Ravioli by Made on Sundays

Ingredients:

Fresh Pasta Sheets

For the Ravioli Filling:
16 oz Ricotta Cheese
4 tbs Pecorino Romano
1 Egg
1 tbs Pignoli Nuts
1/2 tbs Basil
1/2 tsp Oregano
1/2 tsp Garlic Powder
1 pinch Nutmeg
1/2 tbs Olive Oil
Sea Salt
Black Pepper

For the Sauce:
1 tbs Pignoli Nuts
1/2 tbs Olive Oil
2 tbs Butter
4 cloves Garlic
4 tbs Pecorino Romano
2 sprigs fresh Oregano
1/4 cup Pasta Water

Prepare your pasta sheets.

For the Ravioli Filling:
Crush your Pignoli Nuts in a mortar & pestle.

In a medium mixing bowl combine the Egg, Ricotta Cheese, Pecorino Romano, crushed Pignoli Nuts, Basil, Oregano, Garlic Powder, Nutmeg, Olive Oil, Sea Salt, and Black Pepper.

Place in a piping bag and place in the fridge until you’re ready to assemble the Ravioli.

Dollops of filling on prepared pasta dough

Dollops of filling on prepared pasta dough

Once you are ready to assemble, pipe 1.5” diameter dollops of filling onto a rectangular sheet of pasta that is about 2.5-3” wide by the length of your surface (or as much pasta as you have). Dollops should be places about 1/2” apart & about 1/4” from the base (long side) of your pasta sheet.

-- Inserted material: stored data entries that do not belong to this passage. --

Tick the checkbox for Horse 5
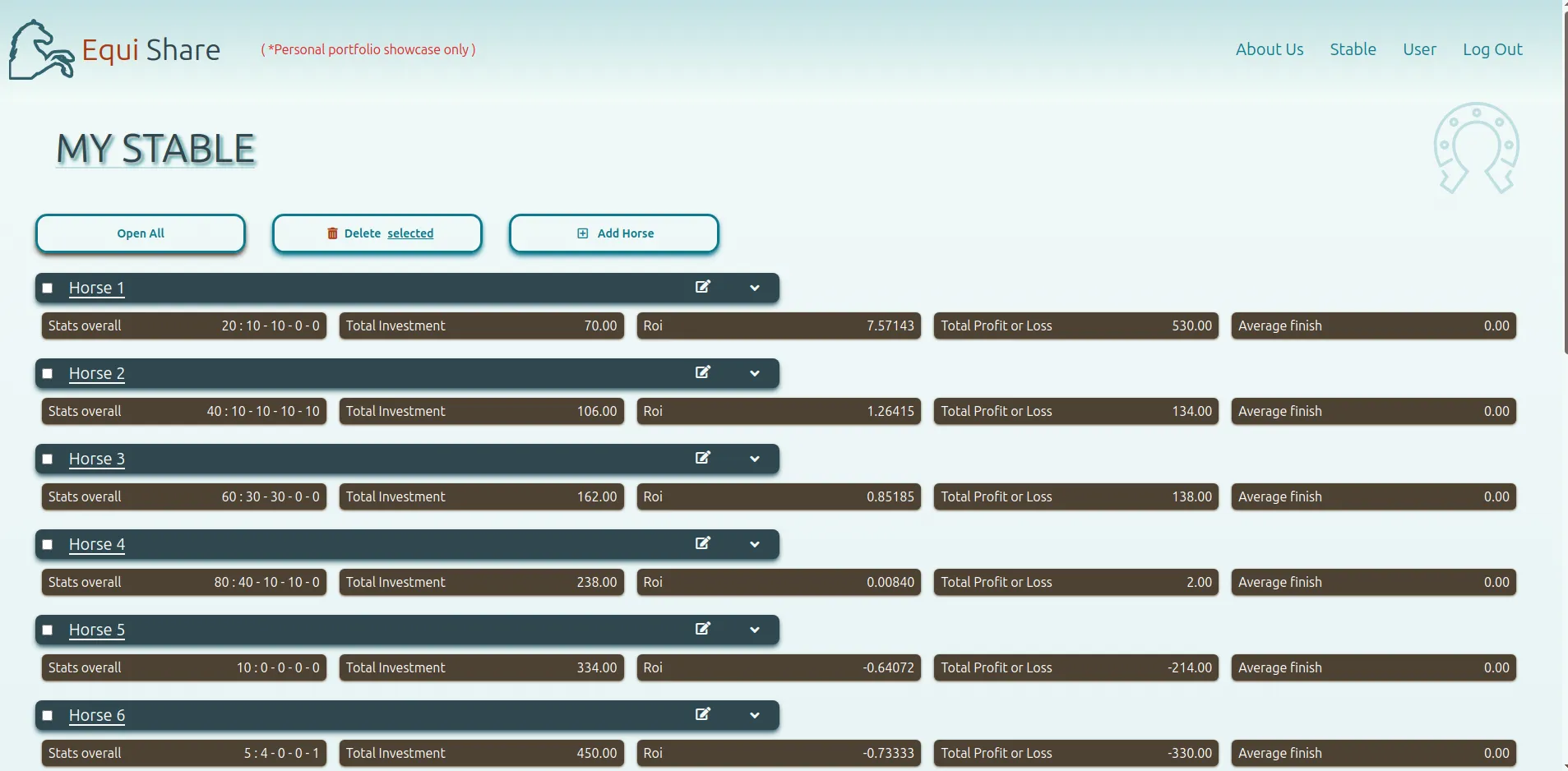The width and height of the screenshot is (1568, 771). (47, 630)
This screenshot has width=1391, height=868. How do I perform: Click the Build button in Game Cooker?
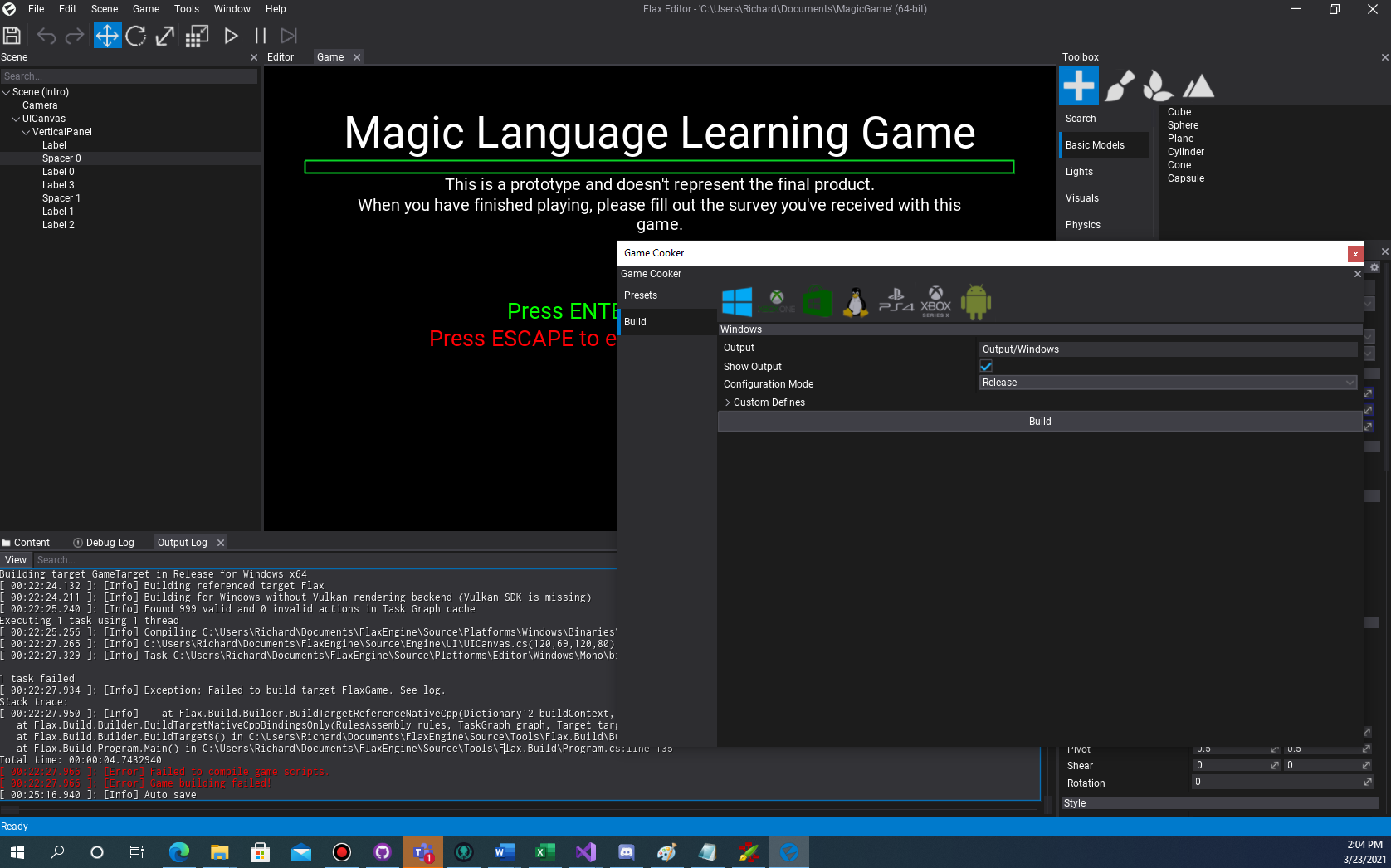(1040, 421)
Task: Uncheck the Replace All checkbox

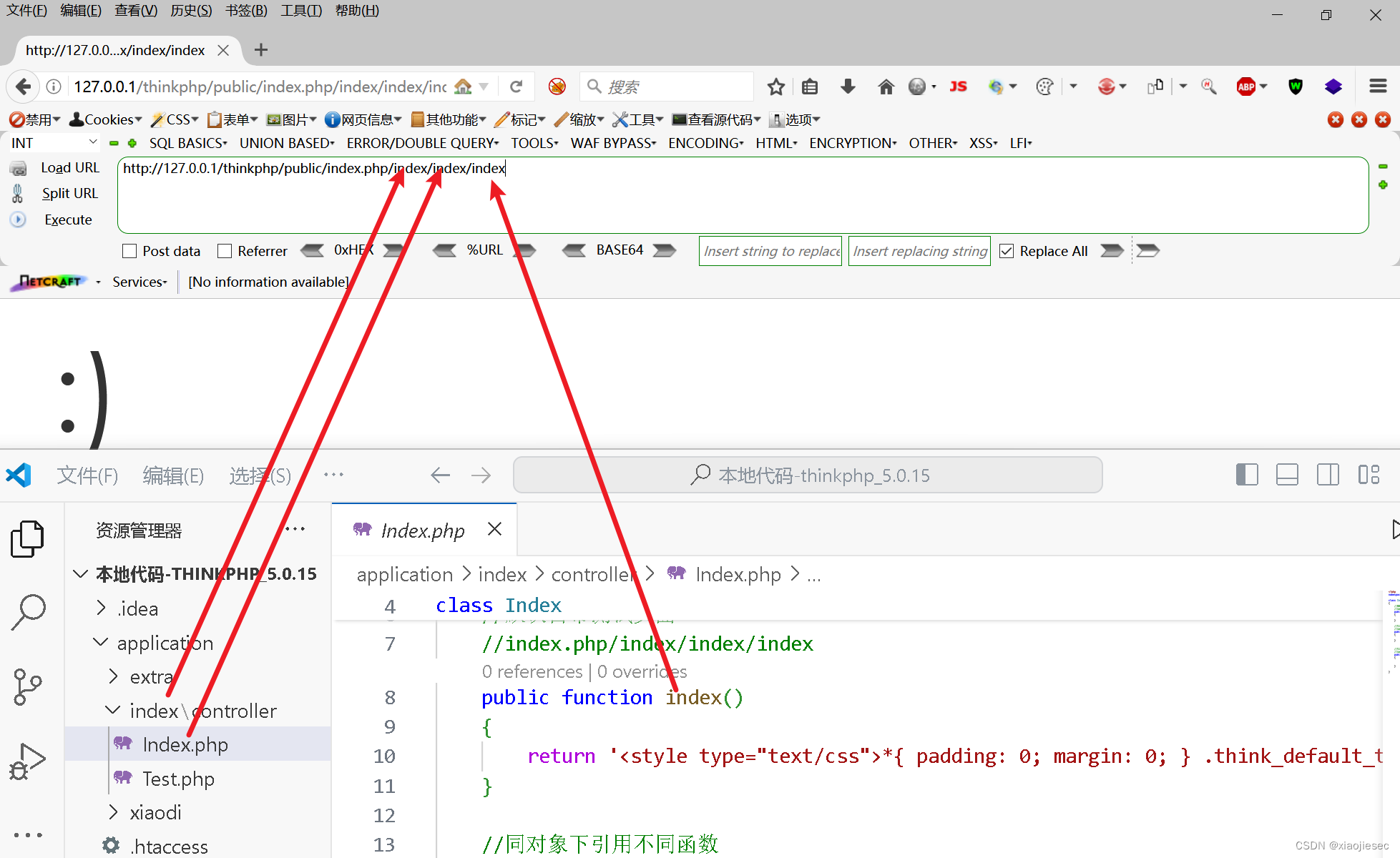Action: click(x=1007, y=251)
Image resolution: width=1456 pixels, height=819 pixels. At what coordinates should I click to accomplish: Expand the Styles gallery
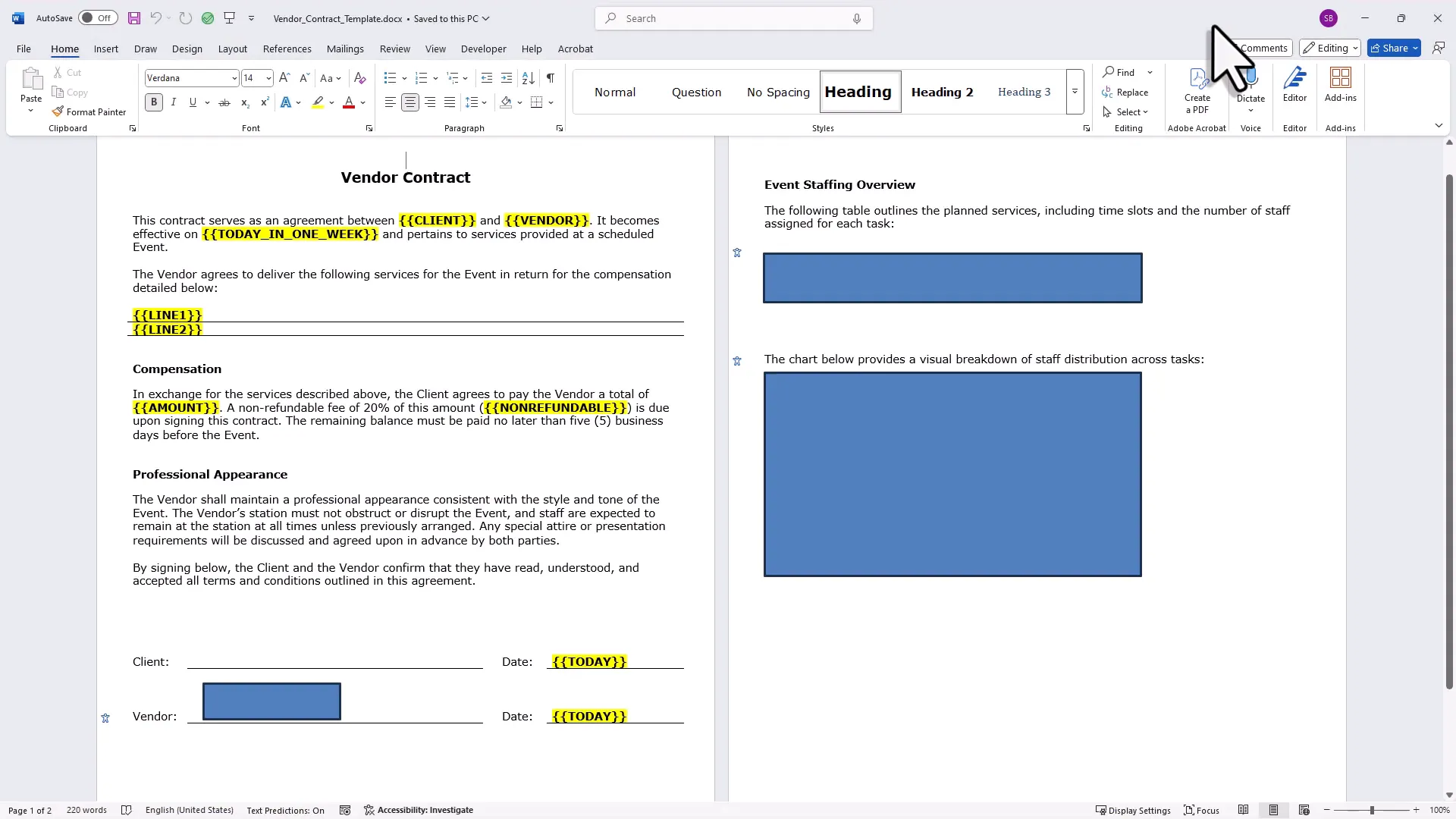coord(1075,92)
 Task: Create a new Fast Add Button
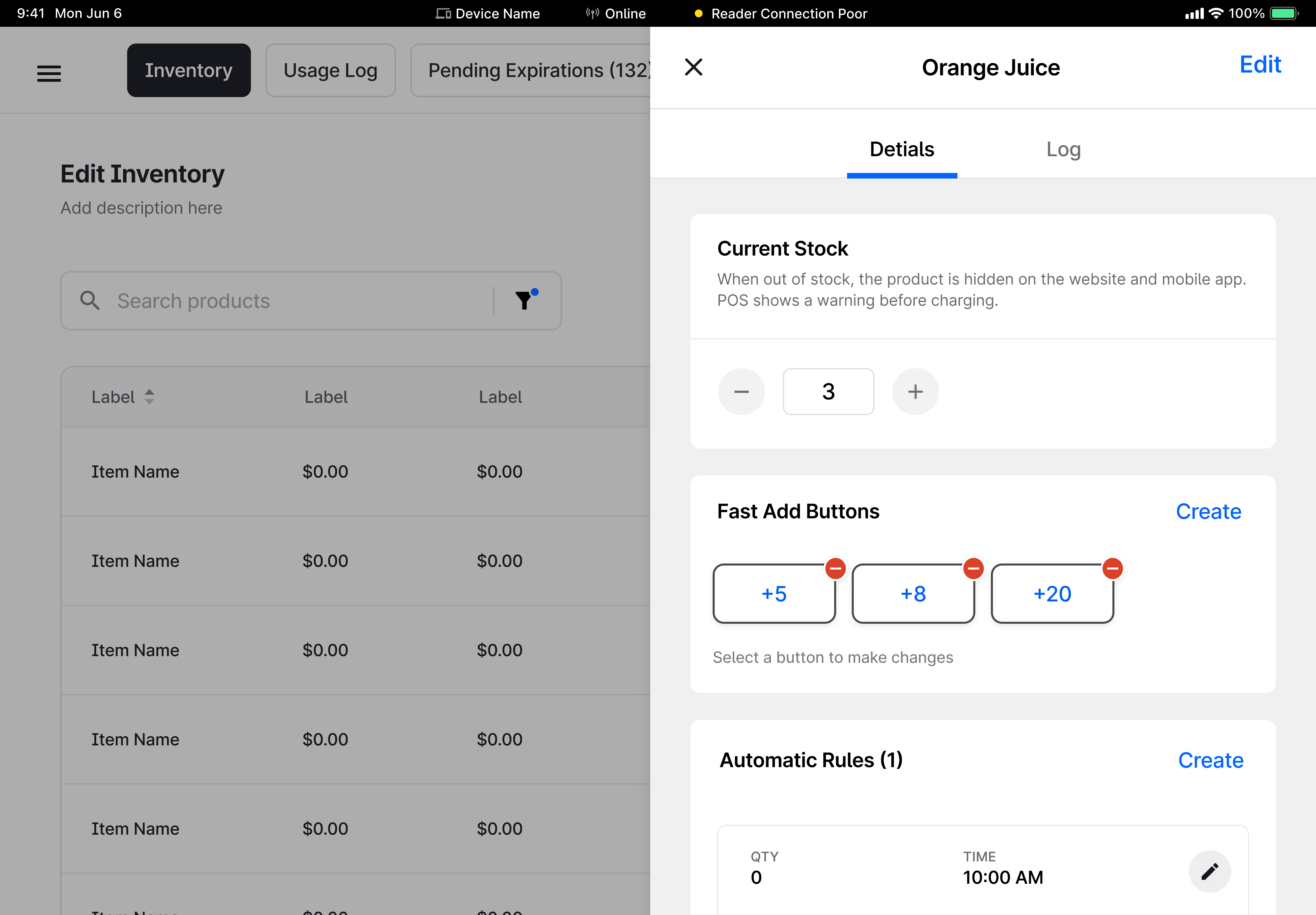coord(1208,511)
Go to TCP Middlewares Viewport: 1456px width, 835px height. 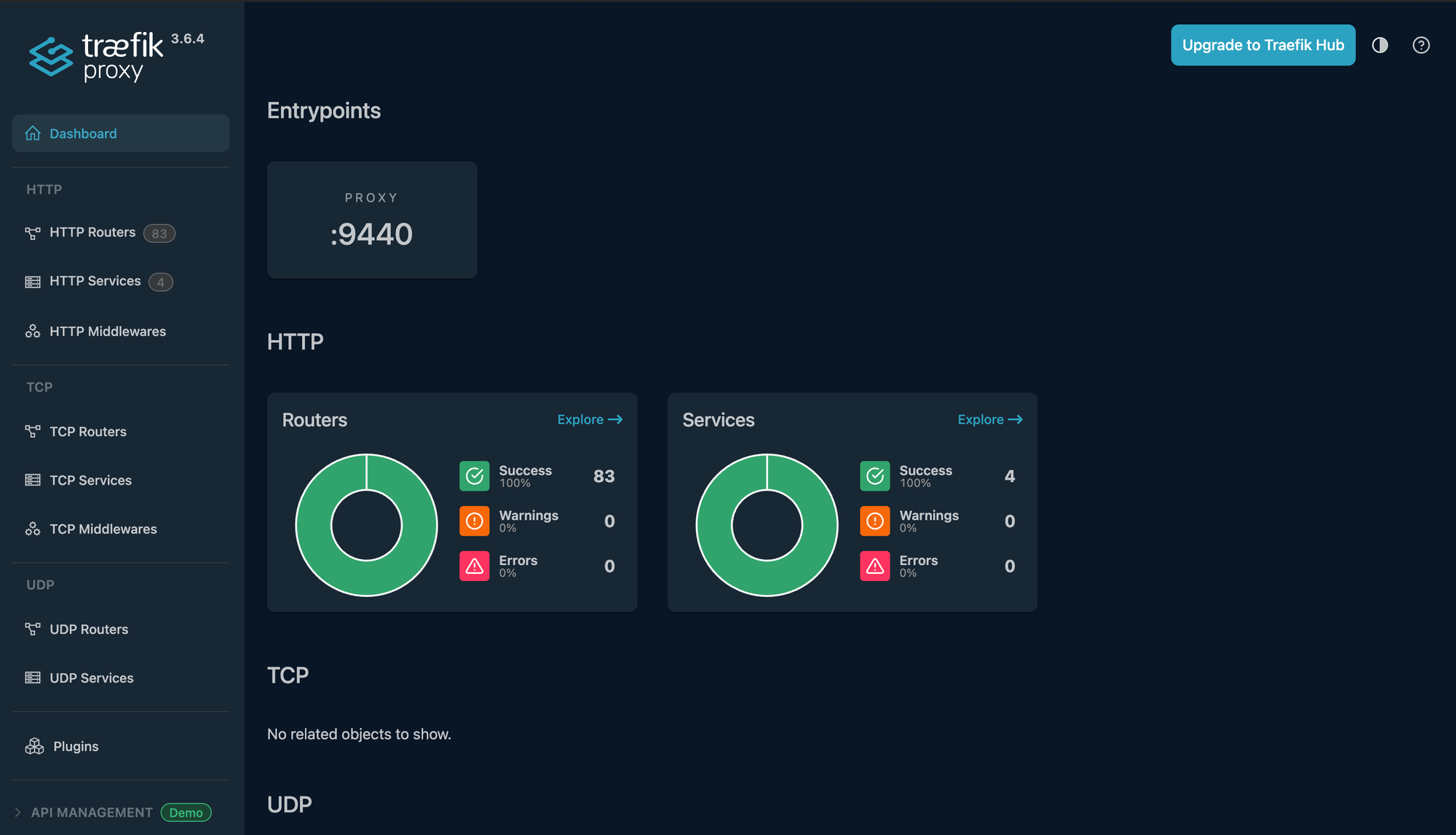pyautogui.click(x=103, y=529)
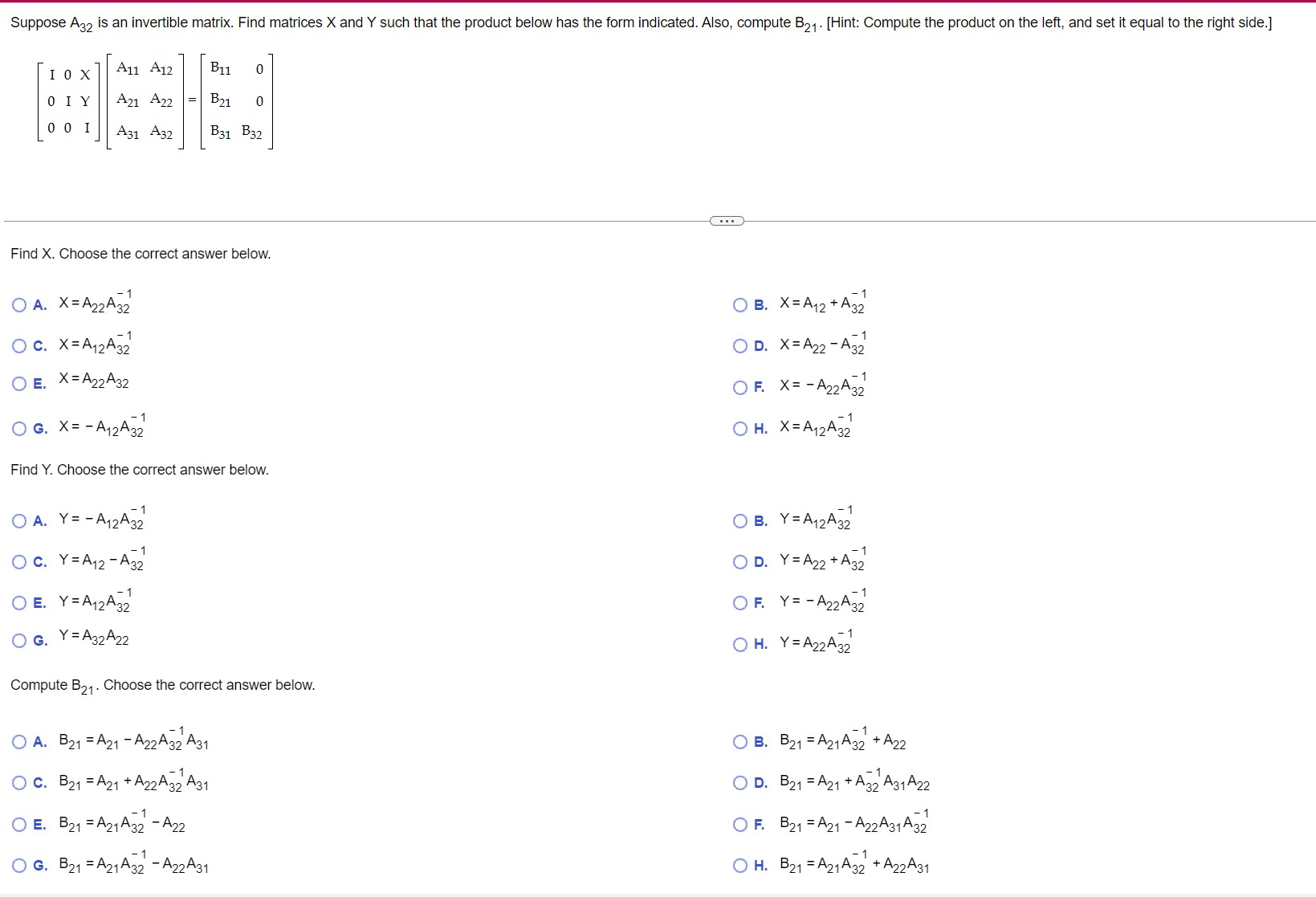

Once your dollops are placed, brush a small amount of water around each dollop & fold the remaining pasta sheet over your dollops so the edges match.

Starting from the folded side, gently press the 2 pasta sheets together and make your way around the dollops until they are sealed inside the two pasta sheets.

Slice through the middle of each dollop to create little squares. Using a fork crimp around the 4 sides of each square to be sure they are completely sealed (you don’t want your filling to escape while cooking).

Store your assembled Ravioli in the fridge until ready to serve. If storing more than 1 day, freeze your Ravioli.

For the Sauce:
Add Pignoli Nuts to a sauce pan on medium heat and toast until golden, shaking the pan occasionally to evenly toast.

Once golden, add Olive Oil & minced Garlic. Cook until the garlic is softened.

While the Galic is cooking, add your Ravioli to a pot of boiling salted water and cook for 6-8 minutes.

Once the Garlic is softened add Butter, Pecorino Romano, fresh Oregano & 1/4 cup of the Pasta water & allow to simmer until the Ravoili is finished cooking. Transfer the Ravioli to the sauce and toss. Allow the sauce to reduce until it reaches a silky consistency. Serve immediately & enjoy.